## [Request]
Copy out word for word everything from the first of the entries down to the line containing "click(38, 286)", both included. Omit the pictures.

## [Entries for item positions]
-- -- --

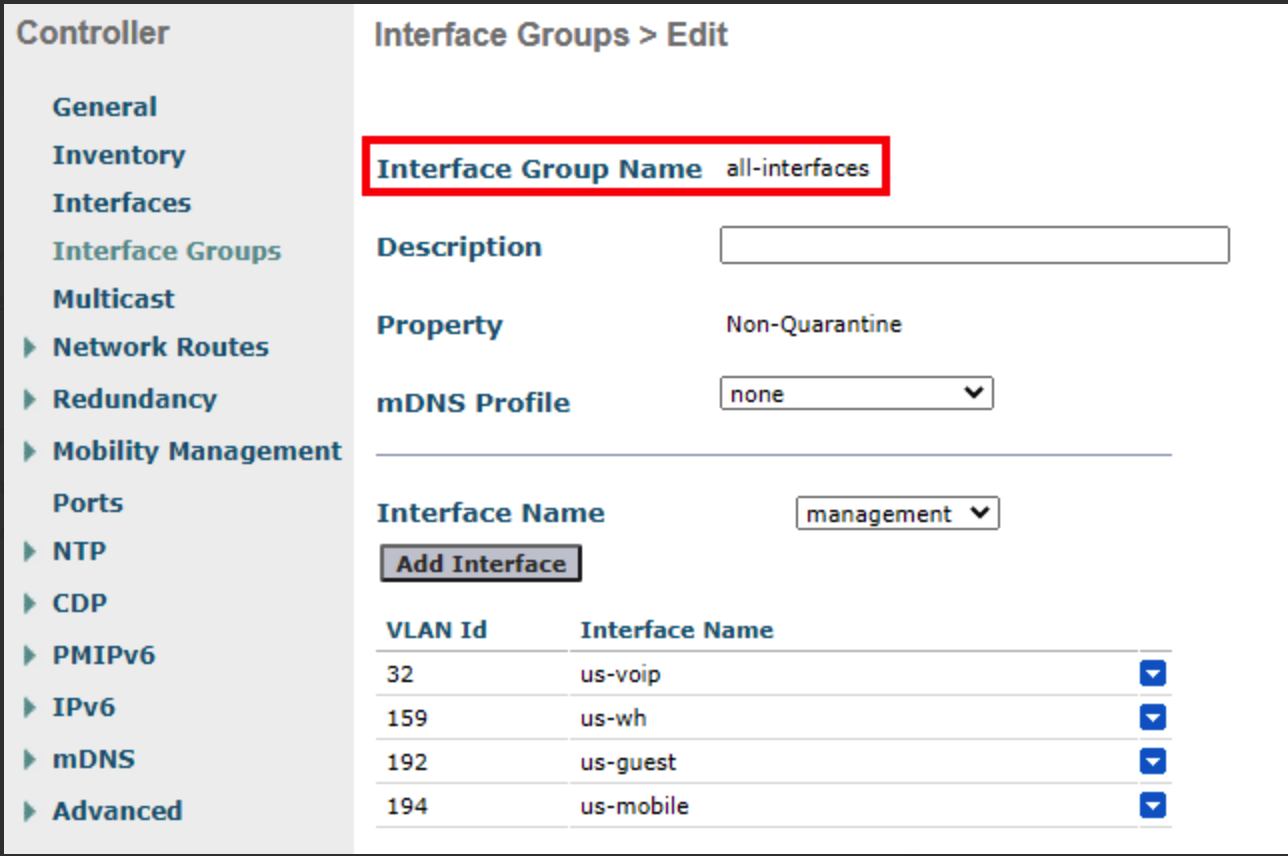Open the Multicast settings page

pyautogui.click(x=114, y=299)
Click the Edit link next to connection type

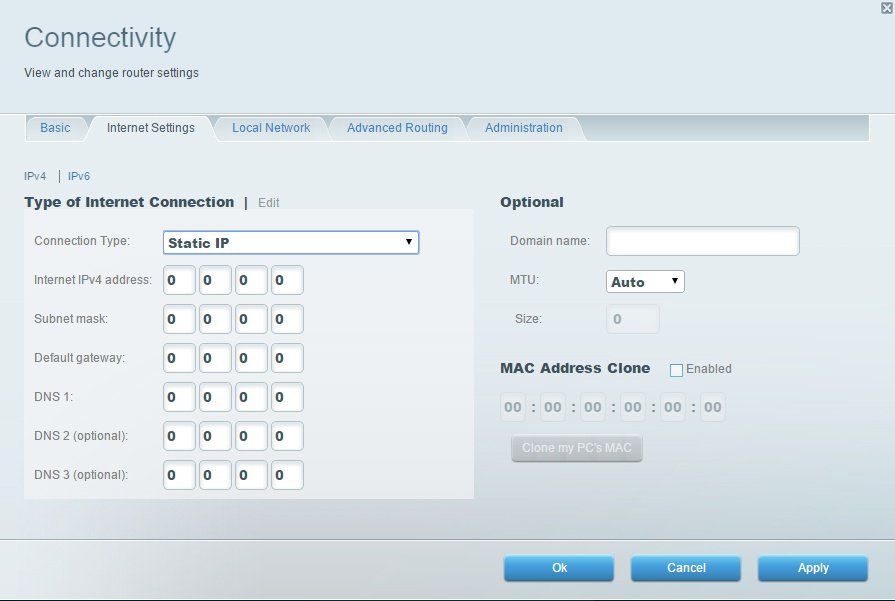(x=268, y=202)
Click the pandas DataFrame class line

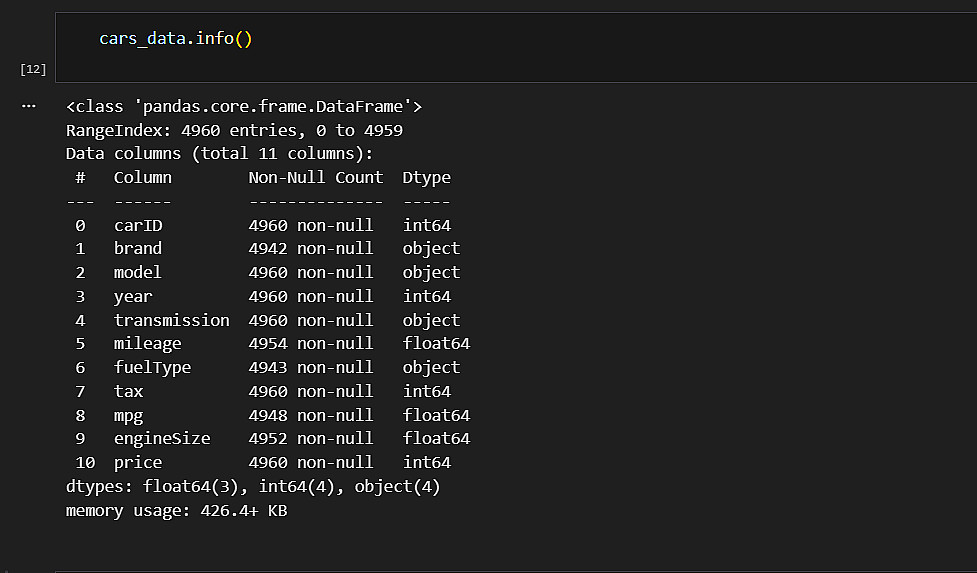pyautogui.click(x=244, y=106)
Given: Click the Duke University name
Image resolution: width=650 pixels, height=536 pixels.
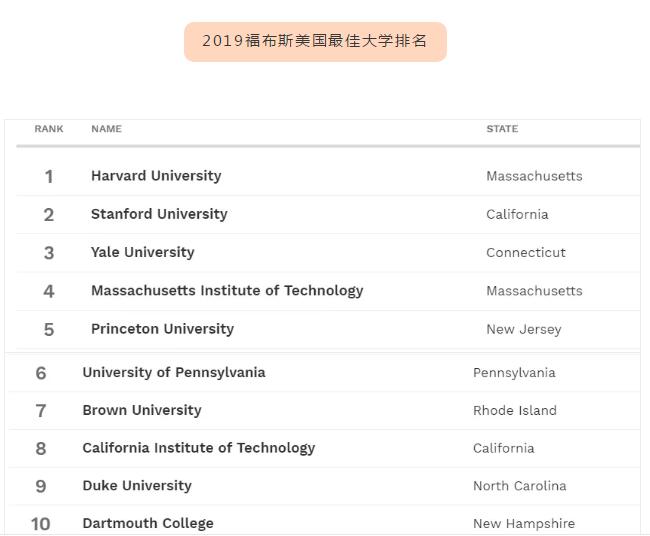Looking at the screenshot, I should coord(137,486).
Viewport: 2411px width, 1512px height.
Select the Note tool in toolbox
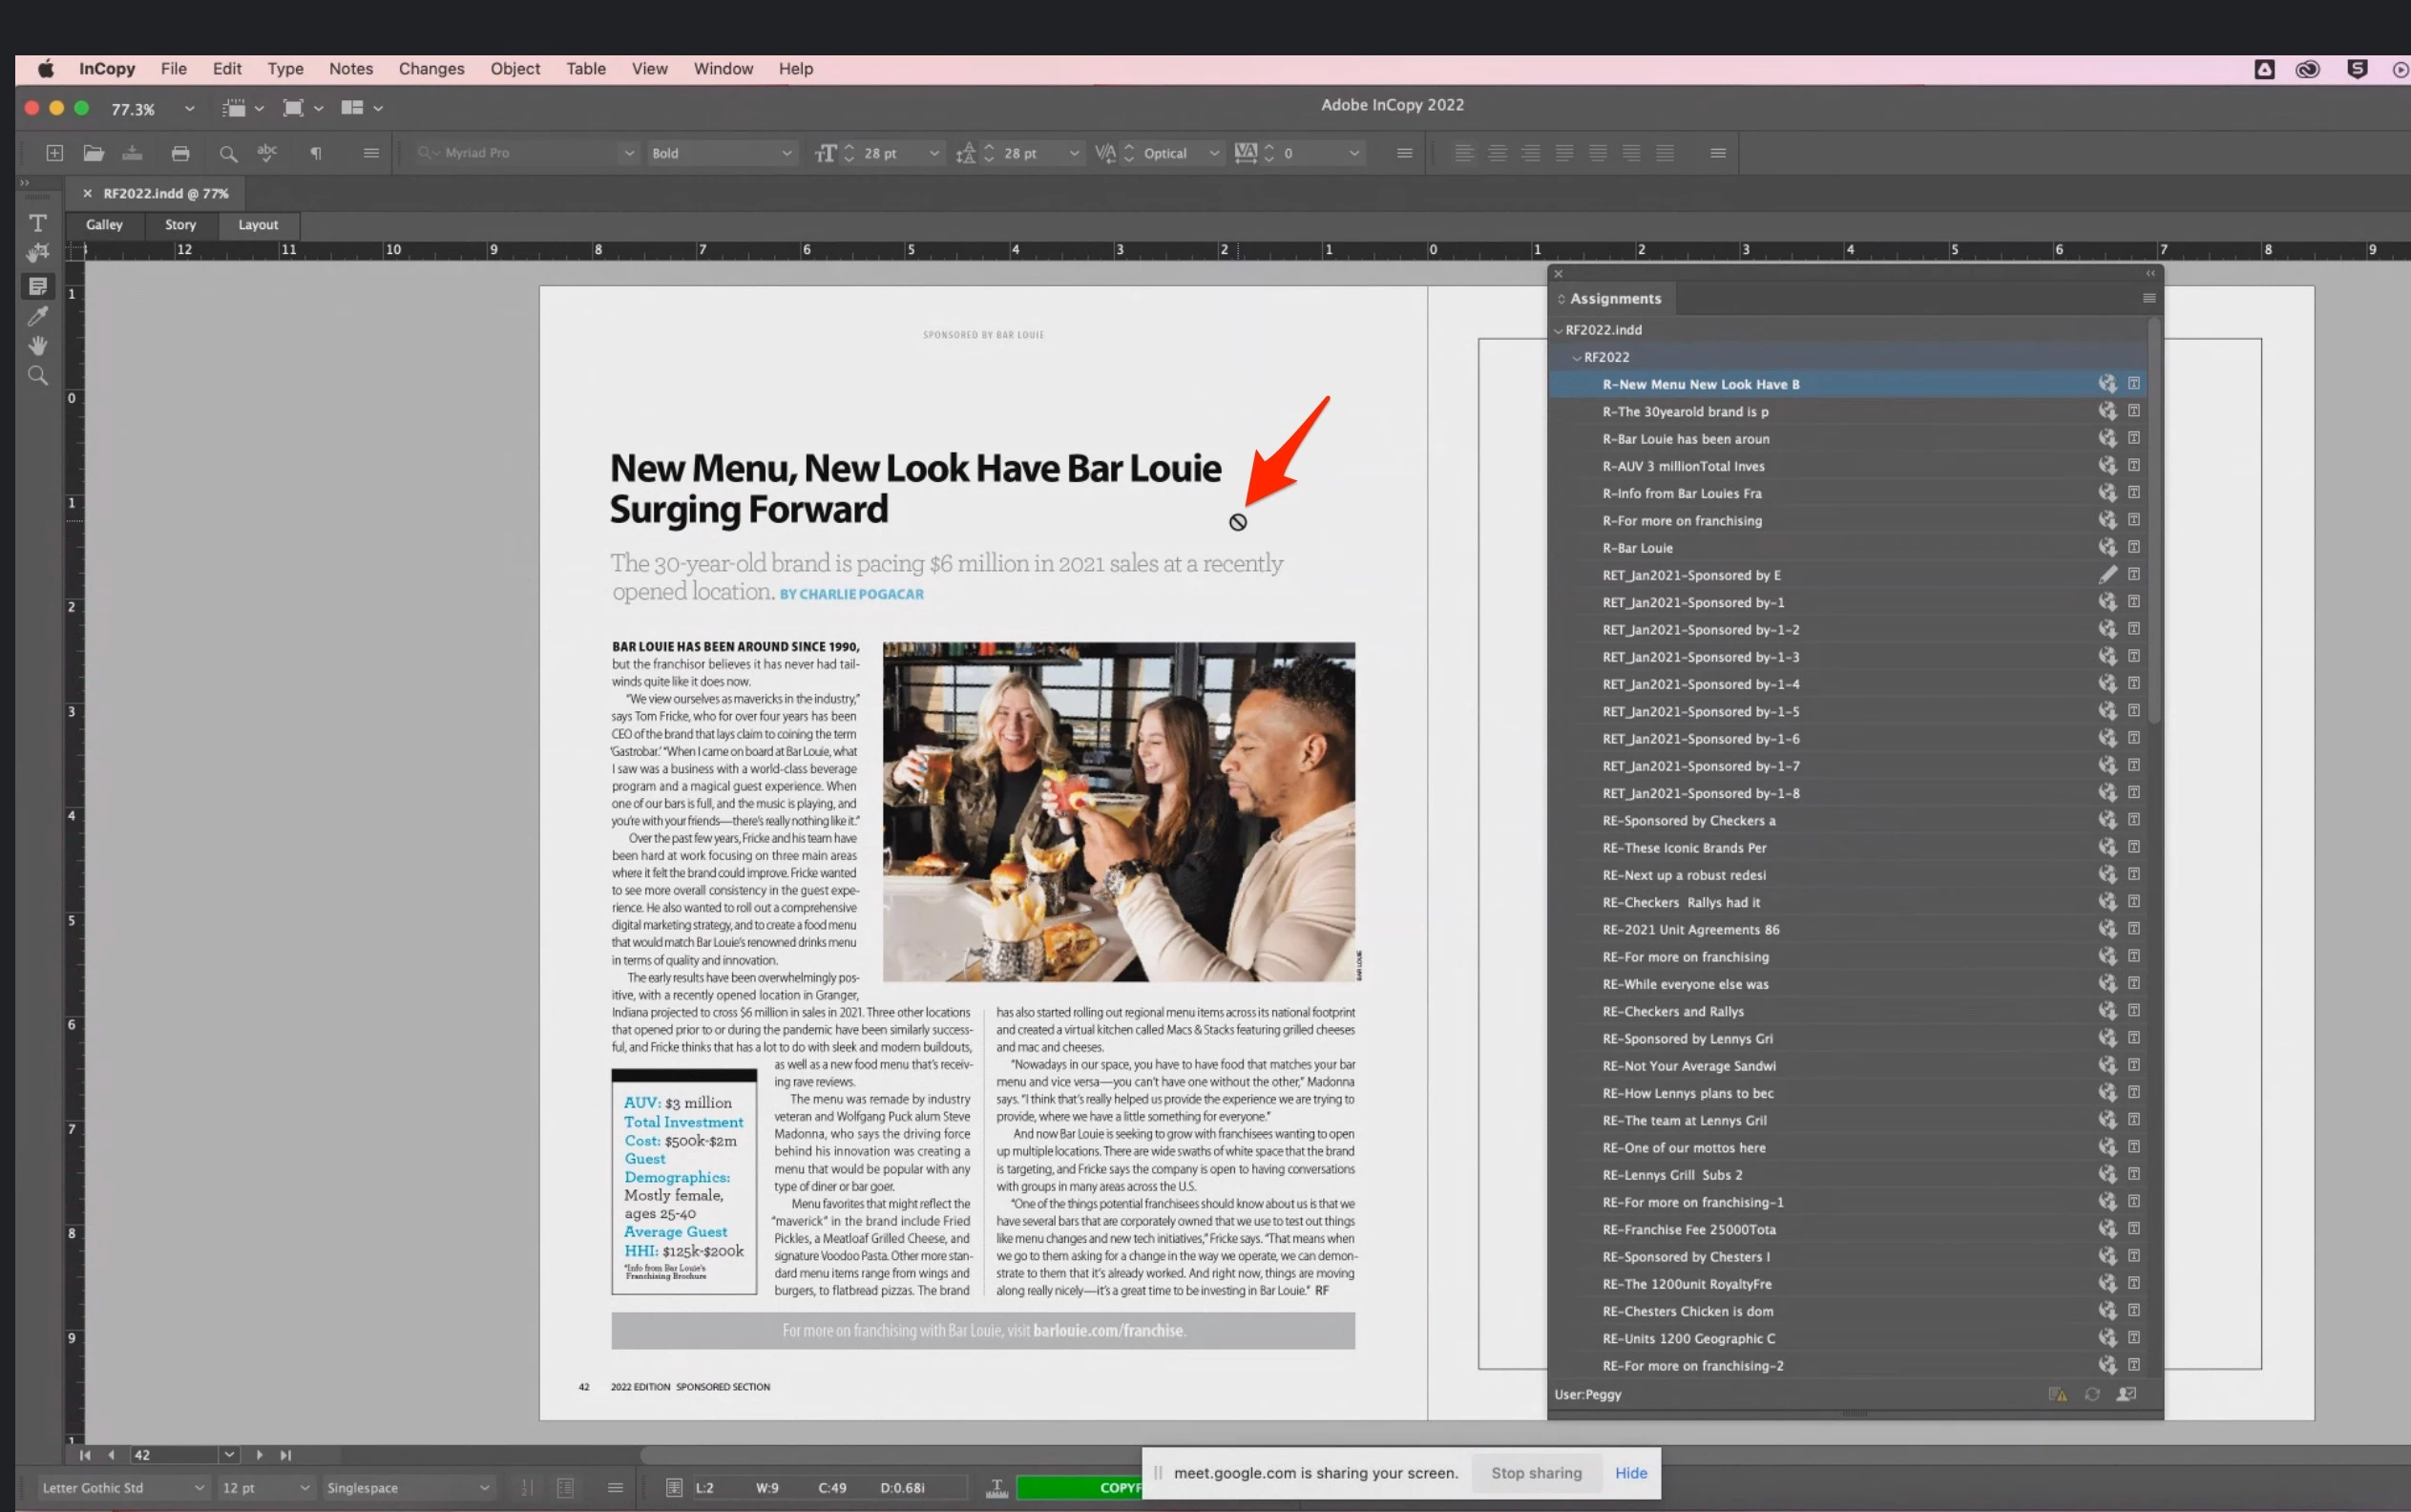click(38, 286)
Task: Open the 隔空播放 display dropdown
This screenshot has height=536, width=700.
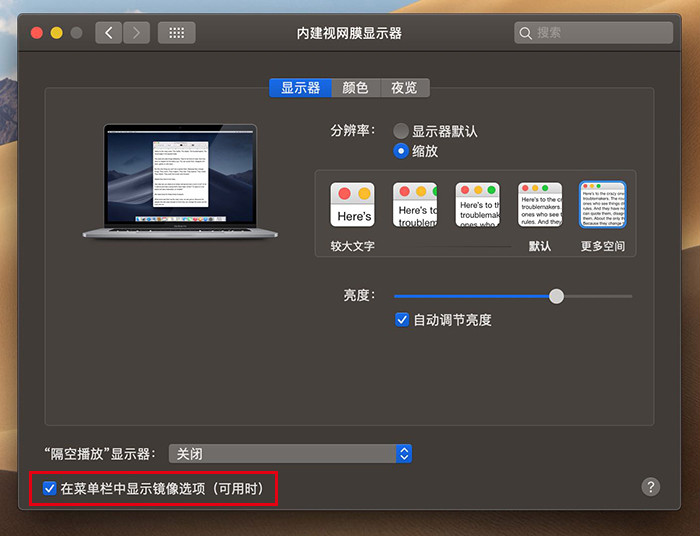Action: [290, 454]
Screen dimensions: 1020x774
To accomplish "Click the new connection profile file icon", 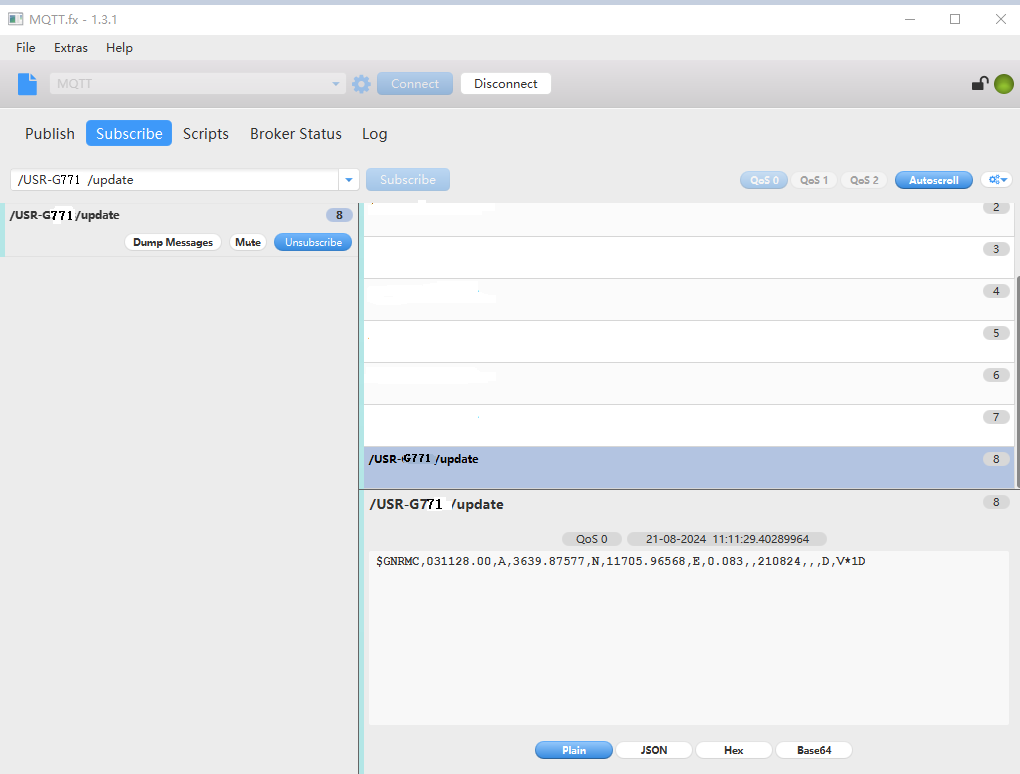I will (x=27, y=84).
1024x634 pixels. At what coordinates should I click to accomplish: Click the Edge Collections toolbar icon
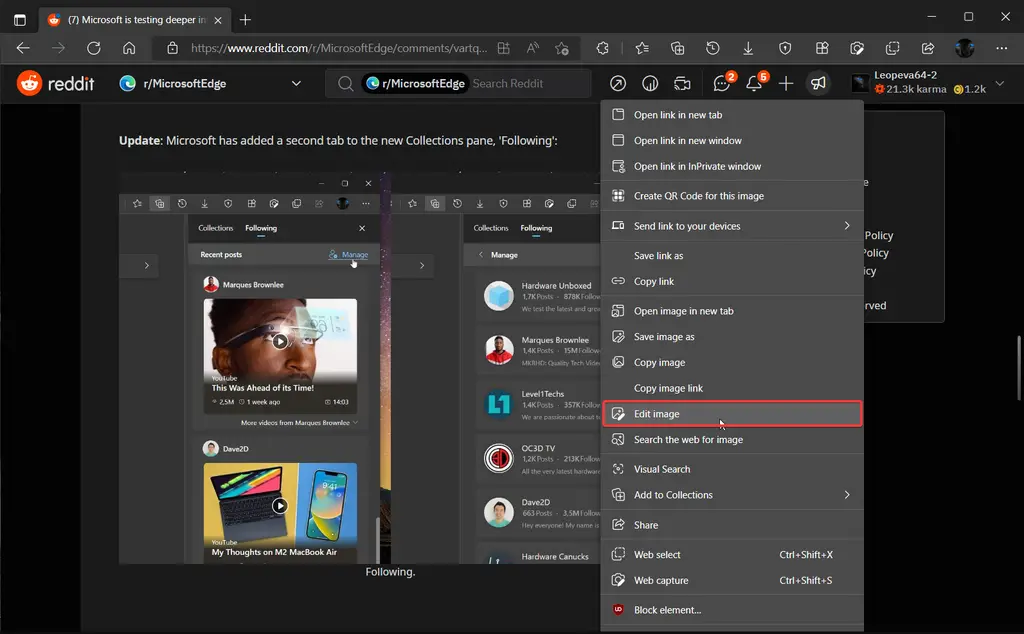pyautogui.click(x=677, y=48)
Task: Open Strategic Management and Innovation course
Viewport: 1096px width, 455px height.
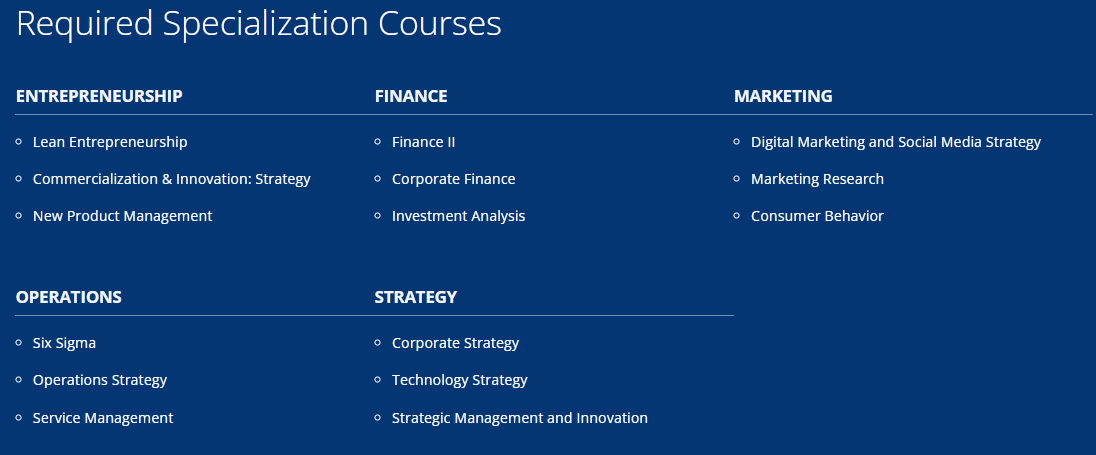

-- -- --

## [Correct answer]
Open the Multicast settings page

pyautogui.click(x=114, y=299)
Click the Edit link next to connection type

(x=268, y=202)
Click the pandas DataFrame class line

pyautogui.click(x=244, y=106)
Given: Click the Duke University name
Image resolution: width=650 pixels, height=536 pixels.
Looking at the screenshot, I should coord(137,486).
Viewport: 2411px width, 1512px height.
Select the Note tool in toolbox
click(38, 286)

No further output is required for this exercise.